We did have a nice lunch in the restaurant, although it was the most expensive meal on our trip.  Here's Ron, anticipating his meal of steak tartare, which the waiter thoughtfully reminded him was raw beef when he ordered it.  He said it was delicious.



Here's an example of the hordes- this, of course, is the famous Venus de Milo.  The crowd around the Mona Lisa was worse.




Finally, we decided to leave.  Except we couldn't find the way out.  The signs pointing to the Exit were all directing us to emergency exits- a valid purpose, but not if you want to leave without setting off all kinds of alarms.  When we did get to the Pyramid where we'd entered, the escalators up to the ground floor were blocked by silent guards.  There was a large spiral staircase up, but Ron found it a bit intimidating.  The only people allowed onto the elevator were displaying handicapped IDs, which Ron didn't have.  We were told that the closing of the escalators had something to do with the fact that it was raining.  Ummm,  OK.  Finally, after I got a bit dramatic and told a guard in French that we just wanted to escape, she showed us escalators behind us, which led out of the building. 

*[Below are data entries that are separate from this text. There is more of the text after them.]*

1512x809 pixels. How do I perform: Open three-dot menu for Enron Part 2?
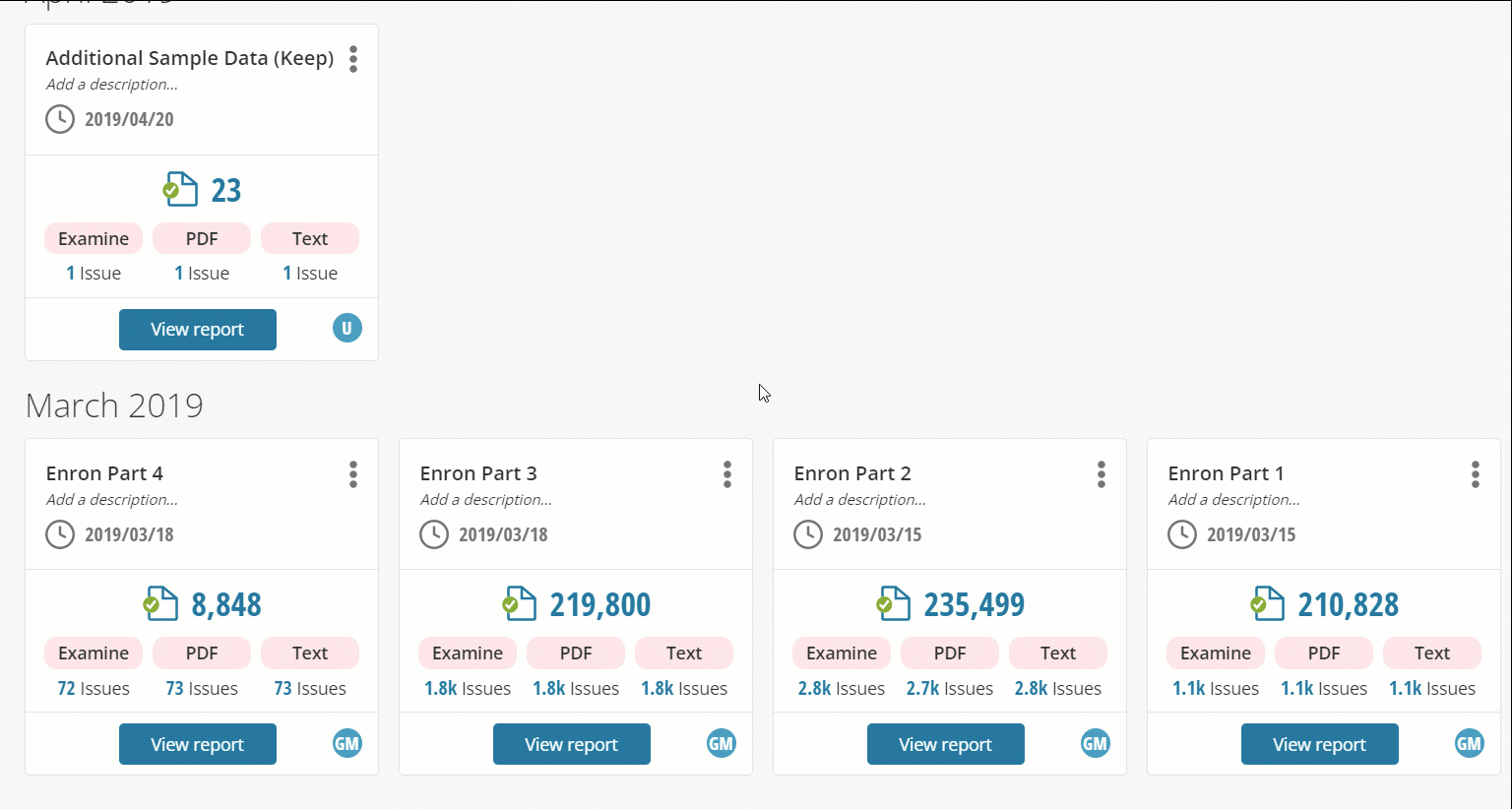pyautogui.click(x=1102, y=474)
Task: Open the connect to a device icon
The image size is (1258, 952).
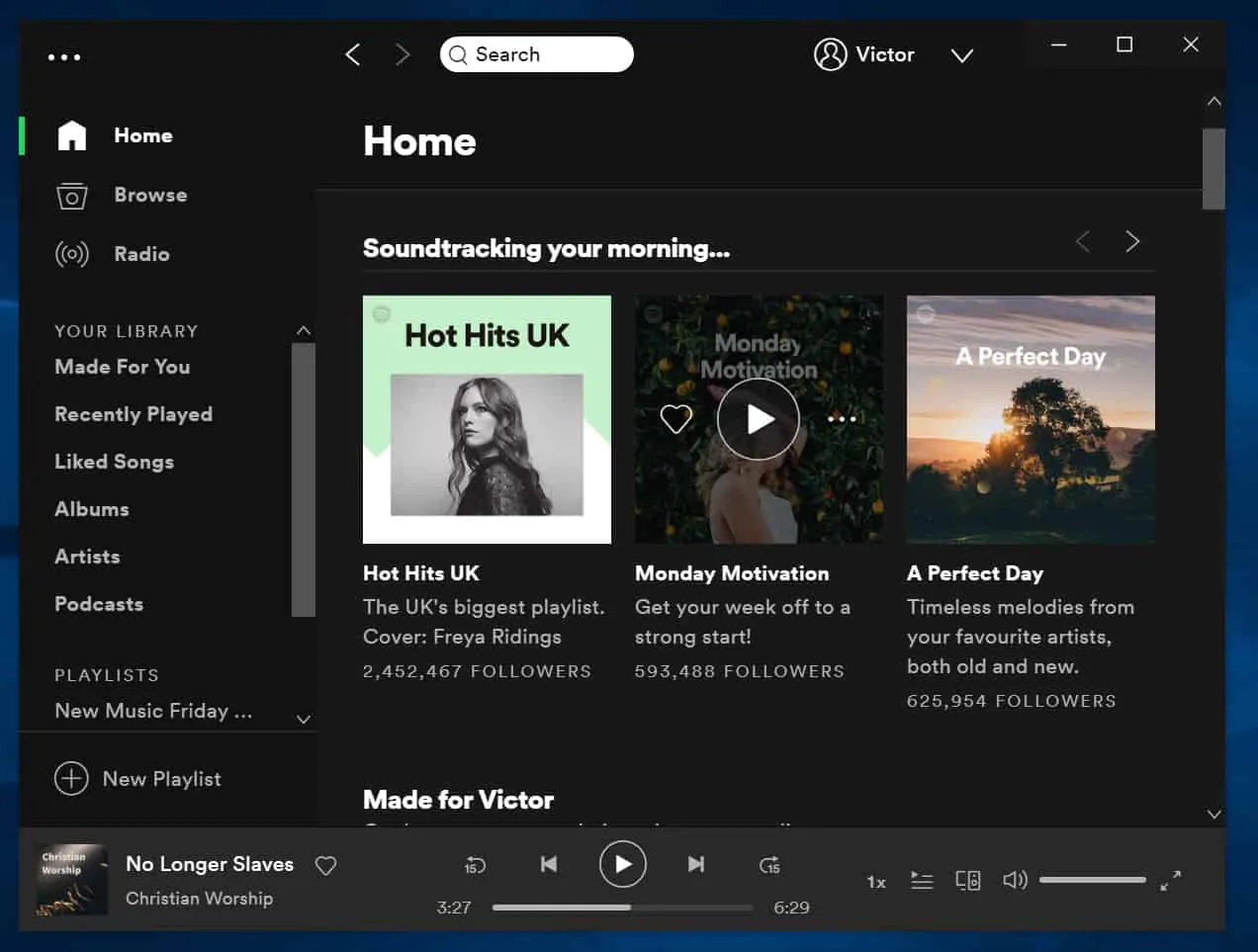Action: (967, 880)
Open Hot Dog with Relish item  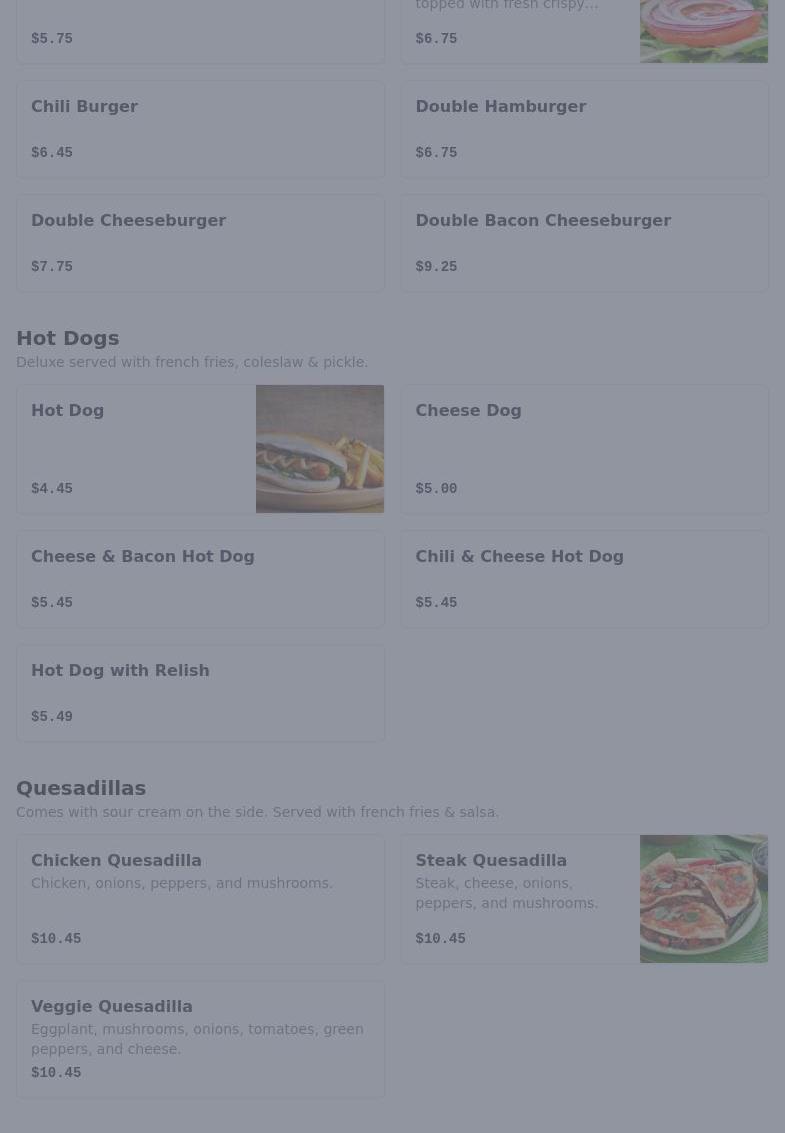(x=200, y=693)
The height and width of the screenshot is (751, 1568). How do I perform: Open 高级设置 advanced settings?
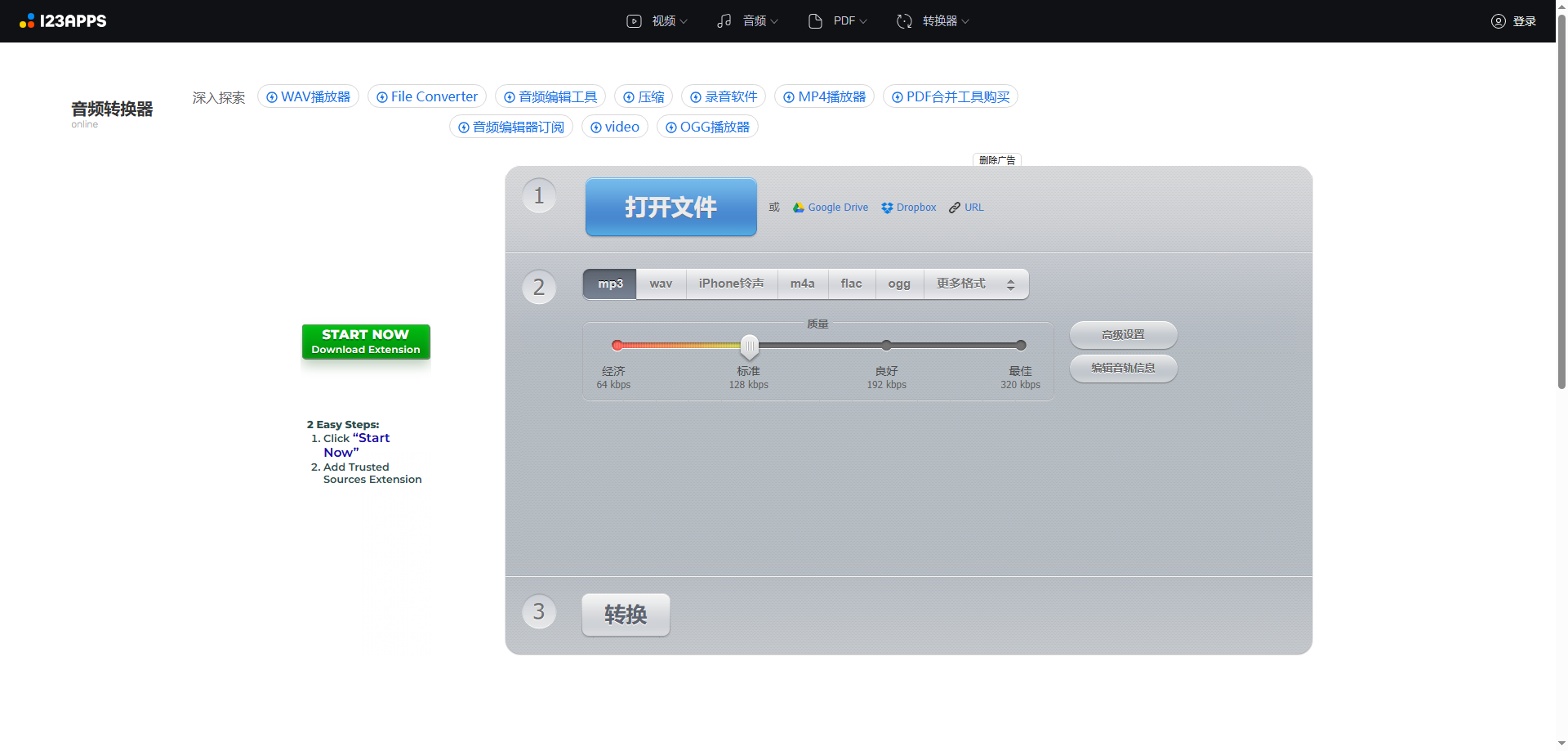coord(1123,335)
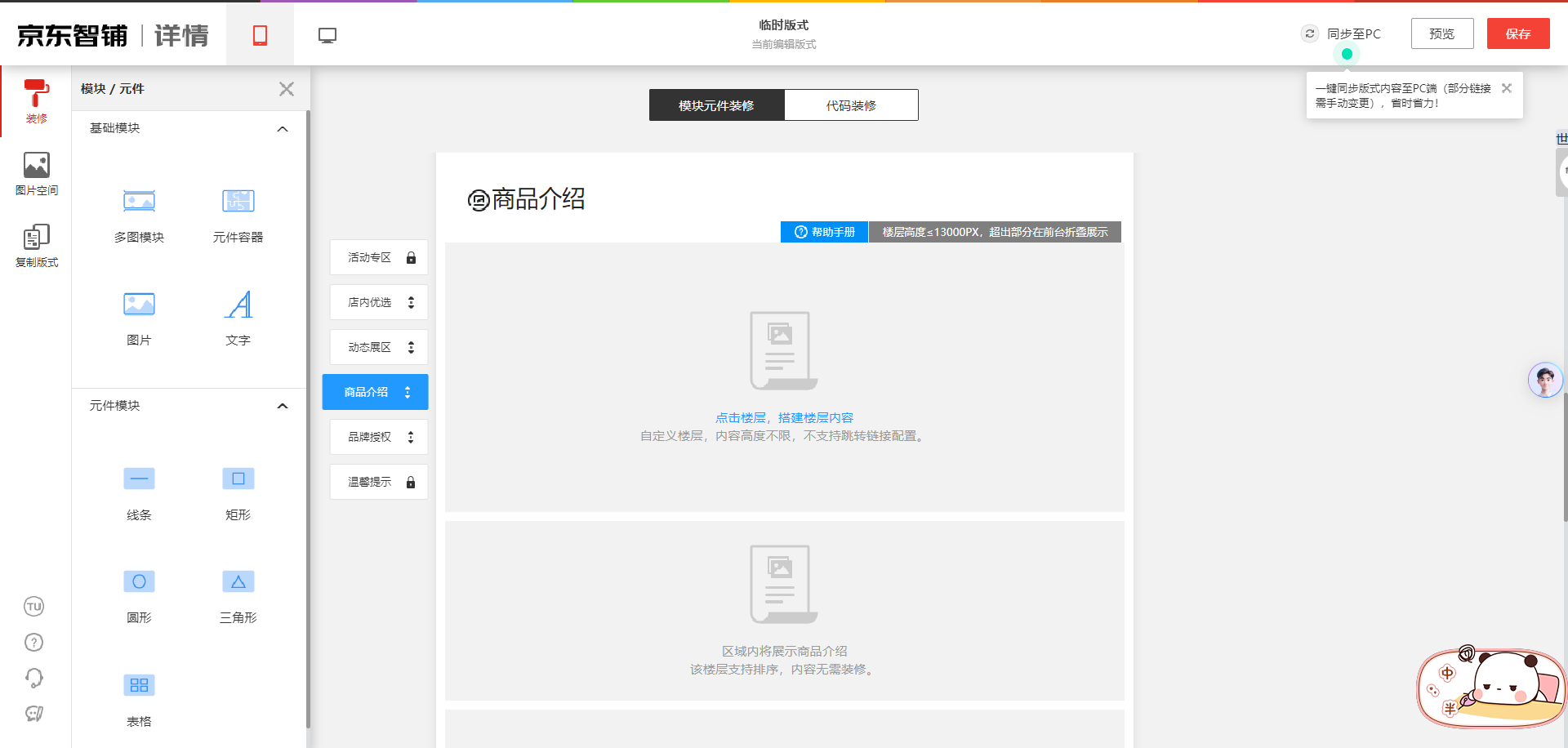The height and width of the screenshot is (748, 1568).
Task: Select the 模块元件装修 tab
Action: [x=716, y=105]
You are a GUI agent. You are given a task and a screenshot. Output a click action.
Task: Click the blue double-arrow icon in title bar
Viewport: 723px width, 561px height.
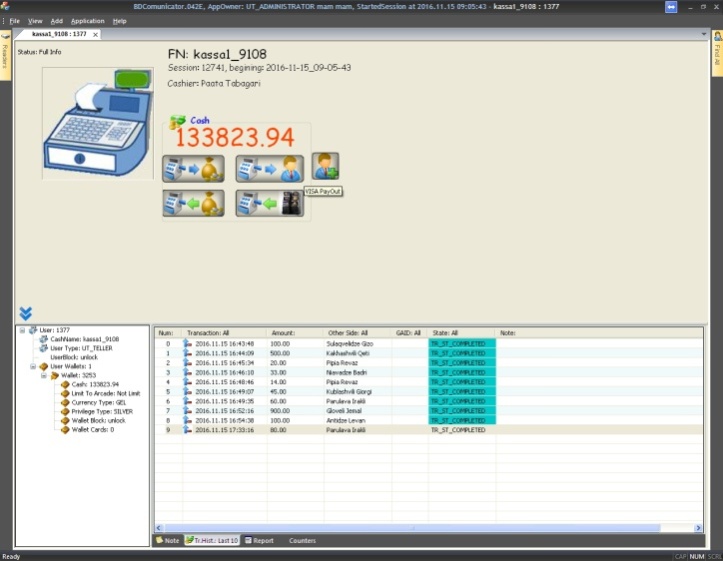671,7
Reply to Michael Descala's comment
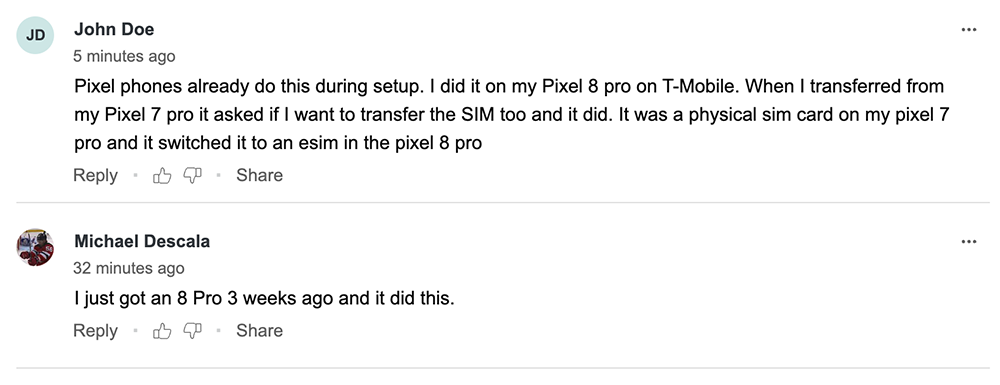This screenshot has height=385, width=1000. click(95, 331)
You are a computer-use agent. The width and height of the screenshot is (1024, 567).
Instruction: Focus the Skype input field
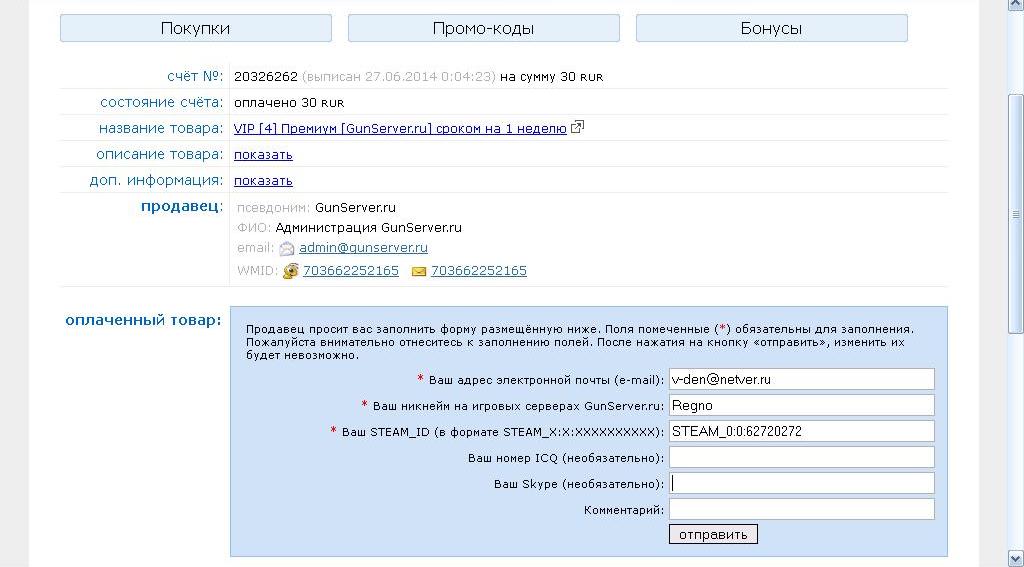801,483
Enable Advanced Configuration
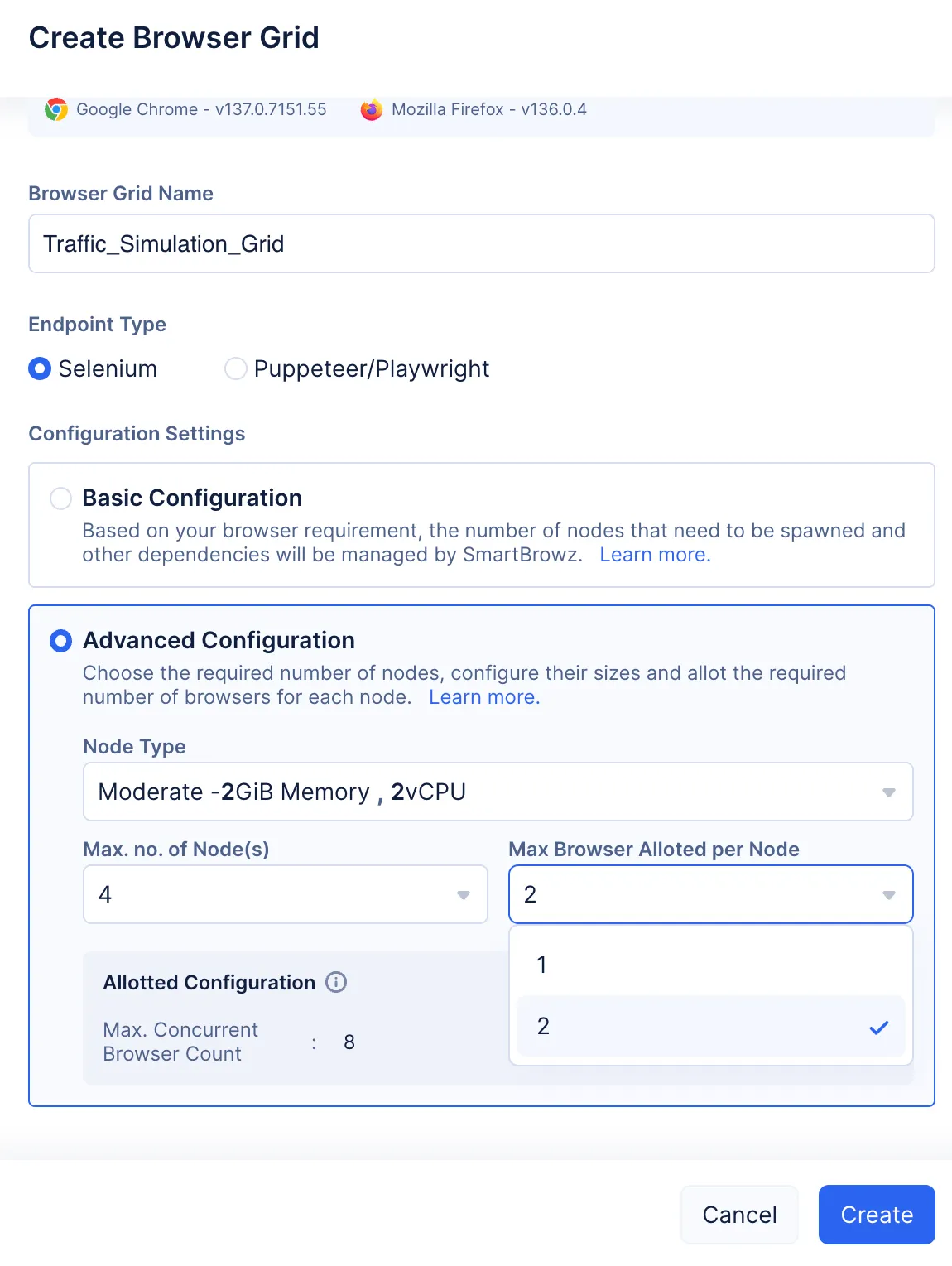 [x=60, y=640]
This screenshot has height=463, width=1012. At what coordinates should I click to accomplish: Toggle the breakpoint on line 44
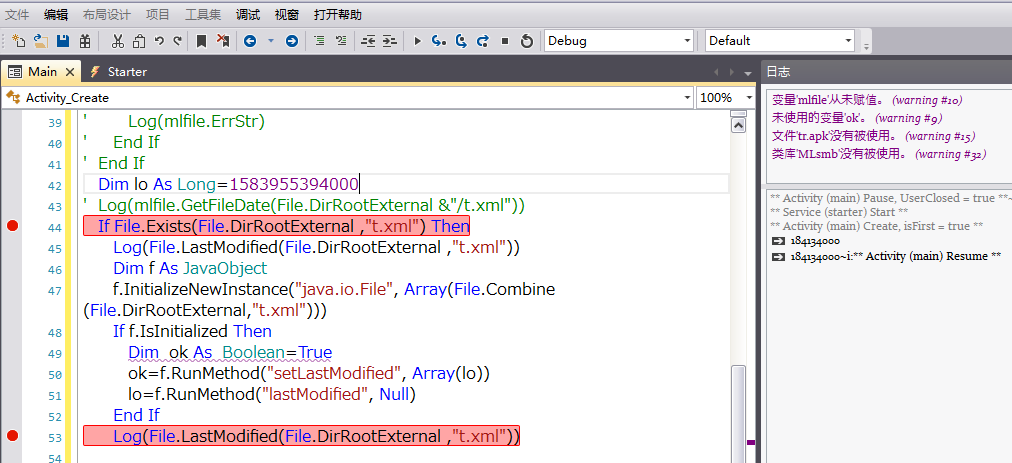[x=12, y=227]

We've visited most of the major museums in Europe and we're pretty tolerant of crowds of tourists- heck, we're tourists, too- but we found the Louvre too chaotic to allow appreciation of their impressive collection.



May 20: Musee D'Orsay

Ron is a great fan of Impressionist art and I've learned enough from him and from our visits to other European museums to share his love of this type of painting.  In Paris, the Musee d'Orsay is the place to see the best collection of Impressionist art.  On-line reviewed warned about long waiting lines, so I purchased and printed out tickets the night before on-line.  I'm not sure it helped; we still had to wait outside for over an hour to get in.

Statues on plaza outside the Museum.  These were meant to symbolize various civilizations, with France at the left.  The rest were bare-breasted.  We were amused because in Kansas, a single bare-breasted statue in a park caused a huge uproar.  Here, they're part of the scenery.

The Museum started out as a railroad station, which is easy to imagine from this view.
The D'Orsay was better-organized and not quite as crowded as the Louvre, but we found that the best of the Impressionist paintings were in a room with an inflexible traffic pattern (one door in, one door out, with the herd moving in one direction around the perimeter) that didn't really allow contemplation of the works.  We found what we were looking for a couple of days later, when we went to a wonderful exhibit of Slovenian impressionists at Le Petit Palais.